January 21, 2010 / 8:55 AM / 10 years ago

Calm restored in Nigeria's Jos, curfew relaxed

JOS, Nigeria (Reuters) - Nigerian authorities relaxed a 24-hour curfew in the city of Jos on Thursday to allow thousands of residents to return to their homes following clashes between Muslims and Christians that killed hundreds.

People wait outside their homes along a road in Nigeria's central city of Jos January 20, 2010. REUTERS/Akintunde Akinleye

The strong presence of troops and police has helped restore calm in the capital of Plateau state with no reports of major violence for nearly a day.

Four days of sectarian clashes this week killed more than 460 in and around the central Nigerian city.

The Red Cross estimated 17,000 people have been displaced and took shelter in colleges, hospitals and schools since clashes began on Sunday.

“There are so many people that need clothing, food and water. The Red Cross is focusing on those injured and referring some to hospital,” an agency spokesman said, adding that about 990 have been hospitalised.

Plateau State Governor Jonah Jang relaxed the curfew in Jos to operate between 5 p.m. (1600 GMT) and 10 a.m. to allow people to return to their homes.

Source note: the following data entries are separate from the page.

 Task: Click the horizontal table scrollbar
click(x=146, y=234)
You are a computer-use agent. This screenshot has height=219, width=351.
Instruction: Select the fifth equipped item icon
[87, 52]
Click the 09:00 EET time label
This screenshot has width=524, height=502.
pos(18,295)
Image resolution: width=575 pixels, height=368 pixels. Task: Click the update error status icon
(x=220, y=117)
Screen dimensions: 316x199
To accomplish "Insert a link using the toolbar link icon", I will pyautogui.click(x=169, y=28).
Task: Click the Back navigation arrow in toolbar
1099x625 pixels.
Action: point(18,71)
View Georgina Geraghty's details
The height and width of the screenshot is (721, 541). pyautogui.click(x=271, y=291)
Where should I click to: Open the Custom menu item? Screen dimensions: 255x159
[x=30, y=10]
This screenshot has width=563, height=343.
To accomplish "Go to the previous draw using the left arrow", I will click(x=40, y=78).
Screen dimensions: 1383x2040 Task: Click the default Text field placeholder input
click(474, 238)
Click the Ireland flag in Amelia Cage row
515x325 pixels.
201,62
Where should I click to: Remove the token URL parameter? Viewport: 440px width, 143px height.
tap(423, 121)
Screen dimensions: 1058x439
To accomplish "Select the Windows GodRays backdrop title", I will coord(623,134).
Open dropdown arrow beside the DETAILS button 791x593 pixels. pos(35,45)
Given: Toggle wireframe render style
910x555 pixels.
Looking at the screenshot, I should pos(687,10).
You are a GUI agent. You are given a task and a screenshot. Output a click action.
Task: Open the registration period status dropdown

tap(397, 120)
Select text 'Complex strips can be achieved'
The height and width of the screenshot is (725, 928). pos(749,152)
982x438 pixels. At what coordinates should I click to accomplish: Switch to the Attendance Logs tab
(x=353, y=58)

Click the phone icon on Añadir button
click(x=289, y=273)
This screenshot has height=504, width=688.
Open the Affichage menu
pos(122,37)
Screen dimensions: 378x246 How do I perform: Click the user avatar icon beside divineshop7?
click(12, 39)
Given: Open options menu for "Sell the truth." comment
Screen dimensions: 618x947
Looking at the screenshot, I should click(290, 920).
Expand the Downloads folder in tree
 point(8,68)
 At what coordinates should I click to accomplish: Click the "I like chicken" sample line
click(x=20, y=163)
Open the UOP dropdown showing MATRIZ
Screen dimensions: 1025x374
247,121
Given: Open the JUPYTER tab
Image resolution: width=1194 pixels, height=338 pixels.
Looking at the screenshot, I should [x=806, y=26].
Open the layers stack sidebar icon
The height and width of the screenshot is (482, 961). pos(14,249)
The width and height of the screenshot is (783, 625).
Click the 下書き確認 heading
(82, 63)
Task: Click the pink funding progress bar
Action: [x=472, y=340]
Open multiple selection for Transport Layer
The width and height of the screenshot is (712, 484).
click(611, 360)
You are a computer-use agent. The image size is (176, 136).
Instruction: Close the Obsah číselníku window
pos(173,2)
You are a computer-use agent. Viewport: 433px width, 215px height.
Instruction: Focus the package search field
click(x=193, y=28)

The clashes have not had an impact on sub-Saharan Africa’s second biggest economy. Its oil industry is in the south and the banks mainly in the commercial capital Lagos.

“Most emphasis is on the health of the banks and the president and the renewed violence is not expected to have significant macroeconomic effect,” said Richard Segal, analyst at Knight Libertas.

The relative calm has allowed some businesses to reopen and families to reunite, but the city remained tense with hundreds of soldiers and police patrolling the streets.

“I have come to pick up my children who ran into the camps with my mother. Now that normalcy is returning, I feel safe to see them,” said Tunde Oyalemi, a Jos resident.

Mosque officials were also free to travel to nearby communities and bury the dead.

“We are preparing to bury them now as the violence has stopped and we have the manpower to do it,” said Muhammed Tanko Shittu, a senior mosque official organising mass burials.

Mosque officials have estimated the number of dead Muslims since Sunday at about 400. U.S.-based Human Rights Watch on Wednesday said at least 65 Christians had died.

Official government figures were significantly lower at 75 dead, more than 200 injured and 200 arrested.